Ideology-Based LLMs for Content Moderation
Stefano Civelli, Pietro Bernardelle, Nardiena A. Pratama, Gianluca Demartini
TL;DR
This work examines how persona-based conditioning steers LLMs in content moderation across architectures, sizes, and modalities. By mapping synthetic personas onto a two-dimensional political compass and selecting extreme positions, the authors study baseline moderation, ideological sensitivity, agreement patterns, and partisan bias using six open-source instruction-tuned LLMs on text and multimodal hate-speech datasets. They find that while overall accuracy remains stable, persona conditioning induces systematic ideological effects: different leanings alter the likelihood of labeling content as harmful, and larger models exhibit stronger intra-ideology cohesion and partisan biases, especially in politically charged tasks. The results highlight that persona prompting can inadvertently encode and amplify ideological biases, raising fairness concerns for AI-powered moderation and motivating further work on robustness and mitigation strategies. These insights are significant for deploying AI in sensitive moderation contexts, as they reveal subtle biases that may be dressed as neutrality but reflect in-group protections and out-group skepticism.
Abstract
Large language models (LLMs) are increasingly used in content moderation systems, where ensuring fairness and neutrality is essential. In this study, we examine how persona adoption influences the consistency and fairness of harmful content classification across different LLM architectures, model sizes, and content modalities (language vs. vision). At first glance, headline performance metrics suggest that personas have little impact on overall classification accuracy. However, a closer analysis reveals important behavioral shifts. Personas with different ideological leanings display distinct propensities to label content as harmful, showing that the lens through which a model "views" input can subtly shape its judgments. Further agreement analyses highlight that models, particularly larger ones, tend to align more closely with personas from the same political ideology, strengthening within-ideology consistency while widening divergence across ideological groups.

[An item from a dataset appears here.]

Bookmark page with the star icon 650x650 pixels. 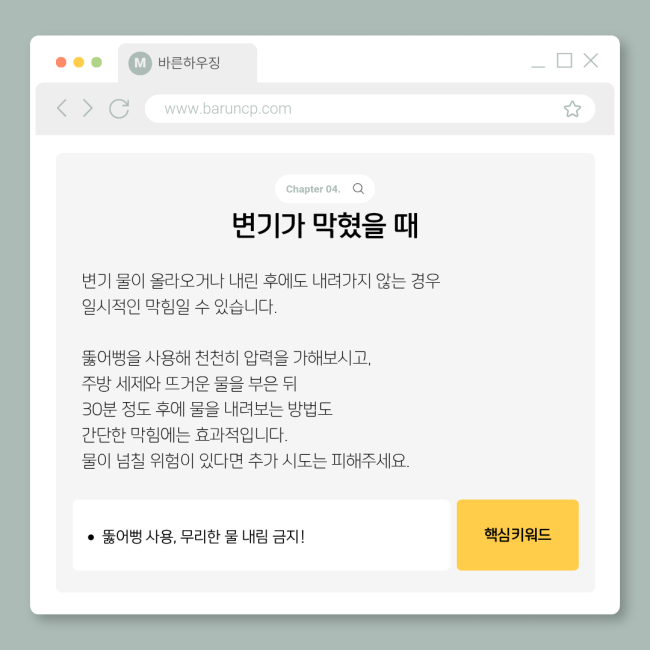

To show this effect more directly, we conducted an additional study on a politically targeted task, which confirmed that personas not only behave more coherently within their own ideology but also exhibit a tendency to defend their perspective while downplaying harmfulness in opposing views. Together, these findings highlight how persona conditioning can introduce subtle ideological biases into LLM outputs, raising concerns about the use of AI systems that may reinforce partisan perspectives under the guise of neutrality.